Every run generates a directory: Repo root log/run_YYYYMMDD_HHMMSS_<pid>_<rand>/

Focus on:

  • events.jsonl

    • Presence of critic_fallback_neutral: Indicates you allowed fallback (strict=0) and neutral fallback was triggered.
    • Presence of critic_invalid_output_fatal: Indicates strict=1 and JSON failure caused termination.
    • Presence of pass_threshold_computed: Records q50/q75, and pass judgment details.
  • llm_calls.jsonl

    • simulated=true: No key, using simulated output.
    • ok=false: Call failed.

9. Common Run Commands (Suggested to Copy)

9.1 Local Smoke Test Without Key (Allows Fallback, Test Pipeline Only)

I2P_CRITIC_STRICT_JSON=0 python Paper-KG-Pipeline/scripts/idea2story_pipeline.py "test idea"

9.2 Quality Mode (Recommended: Strict + Real Benchmarking)

export SILICONFLOW_API_KEY="your_key"
I2P_CRITIC_STRICT_JSON=1 python Paper-KG-Pipeline/scripts/idea2story_pipeline.py "your idea"

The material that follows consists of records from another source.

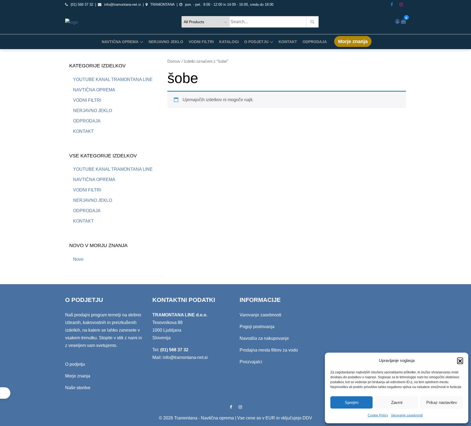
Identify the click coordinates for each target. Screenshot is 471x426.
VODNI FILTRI (201, 42)
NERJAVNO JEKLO (166, 42)
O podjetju (75, 364)
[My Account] (397, 21)
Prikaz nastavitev (441, 402)
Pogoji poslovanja (257, 326)
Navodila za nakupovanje (264, 338)
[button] (460, 360)
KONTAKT (288, 42)
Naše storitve (77, 387)
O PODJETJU (256, 42)
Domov (173, 61)
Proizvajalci (251, 361)
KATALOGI (229, 42)
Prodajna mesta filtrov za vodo (269, 350)
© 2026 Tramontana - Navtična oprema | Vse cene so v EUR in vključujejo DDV (235, 418)
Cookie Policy (378, 415)
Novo (78, 259)
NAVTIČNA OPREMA (120, 42)
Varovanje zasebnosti (407, 415)
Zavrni (396, 402)
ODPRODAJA (315, 42)
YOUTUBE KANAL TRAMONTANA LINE (113, 79)
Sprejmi (351, 402)
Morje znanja (353, 41)
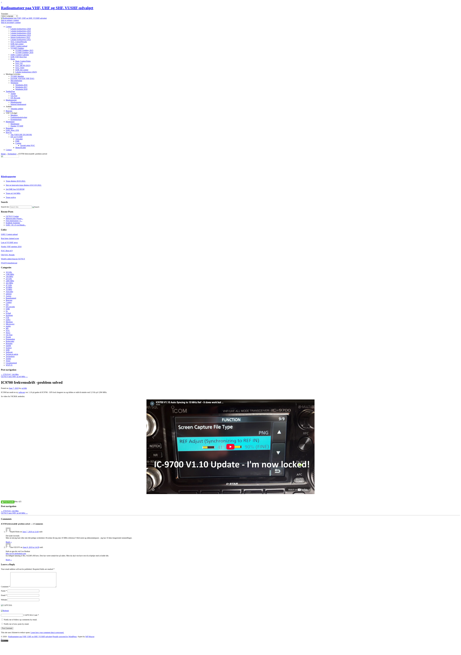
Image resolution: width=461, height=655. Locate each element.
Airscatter (19, 139)
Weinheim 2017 (21, 87)
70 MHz (9, 289)
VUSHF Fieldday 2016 (24, 52)
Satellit (8, 346)
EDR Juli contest (17, 44)
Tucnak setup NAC (27, 145)
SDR (8, 350)
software (21, 392)
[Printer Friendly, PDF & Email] (7, 502)
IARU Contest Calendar (20, 55)
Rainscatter (10, 341)
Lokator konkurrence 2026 (21, 29)
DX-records (10, 307)
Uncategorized (11, 363)
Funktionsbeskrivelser (19, 117)
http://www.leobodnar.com (16, 553)
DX (7, 305)
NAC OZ (19, 63)
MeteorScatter (20, 148)
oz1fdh (24, 388)
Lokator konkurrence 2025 (21, 31)
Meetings (9, 322)
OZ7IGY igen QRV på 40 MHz (14, 377)
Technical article (12, 354)
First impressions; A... (14, 221)
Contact (9, 150)
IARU (8, 320)
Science (9, 348)
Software (9, 352)
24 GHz (9, 279)
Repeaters (9, 128)
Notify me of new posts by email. (16, 624)
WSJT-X (9, 365)
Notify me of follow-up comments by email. (20, 620)
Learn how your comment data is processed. (47, 632)
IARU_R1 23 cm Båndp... (16, 225)
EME (17, 141)
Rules (13, 59)
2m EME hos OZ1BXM (15, 189)
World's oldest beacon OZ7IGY (13, 259)
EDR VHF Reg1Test (19, 57)
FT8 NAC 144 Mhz (10, 374)
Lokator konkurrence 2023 (21, 35)
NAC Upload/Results (19, 42)
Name (4, 591)
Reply (9, 542)
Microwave (10, 324)
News (8, 333)
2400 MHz (10, 281)
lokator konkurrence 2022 (20, 37)
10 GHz (9, 272)
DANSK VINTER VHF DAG (22, 78)
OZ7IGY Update (12, 216)
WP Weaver (89, 637)
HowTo (9, 132)
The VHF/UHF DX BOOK (21, 135)
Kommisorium (16, 119)
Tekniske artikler (17, 109)
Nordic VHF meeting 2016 (11, 247)
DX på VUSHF (17, 137)
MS (7, 328)
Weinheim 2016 (21, 85)
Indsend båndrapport (18, 104)
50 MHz (9, 287)
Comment (5, 587)
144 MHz (9, 276)
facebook (9, 315)
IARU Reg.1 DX (12, 130)
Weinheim (14, 83)
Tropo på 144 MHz (13, 193)
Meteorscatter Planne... (14, 218)
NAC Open (19, 68)
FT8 (7, 318)
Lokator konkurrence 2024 (21, 33)
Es (7, 311)
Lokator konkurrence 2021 (21, 40)
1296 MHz (10, 274)
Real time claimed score (10, 238)
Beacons (9, 111)
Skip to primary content (10, 20)
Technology (12, 154)
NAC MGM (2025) (22, 65)
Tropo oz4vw (11, 197)
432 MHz (9, 283)
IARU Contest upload (19, 46)
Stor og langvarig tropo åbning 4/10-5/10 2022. (24, 185)
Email (4, 595)
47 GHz (9, 285)
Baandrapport (11, 298)
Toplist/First (10, 91)
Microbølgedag (16, 81)
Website (4, 600)
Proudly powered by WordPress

9.3 Adjusting "Insufficient Data Fallback Strategy" for Passing Threshold

# Use global distribution when pattern data is insufficient (Default)
I2P_PASS_FALLBACK=global ...

# Fallback to fixed PASS_SCORE when pattern data is insufficient (More conservative)
I2P_PASS_FALLBACK=fixed ...

10. How to Troubleshoot "Why is the Score Always Around 6.x?"

Common Causes:

  • LLM is not doing real work (No SILICONFLOW_API_KEY configured), or output JSON is invalid and intercepted/retried by strict mode.
  • Or the story is indeed only around the "median" compared to anchors.

Troubleshooting Order:

  1. Check log/run_.../llm_calls.jsonl for simulated=true.
  2. Check events.jsonl for critic_invalid_output / critic_fallback_neutral.
  3. Check pass_threshold_computed for q50/q75: q75 for many patterns might naturally be around 6.x (This is normal, depends on real distribution).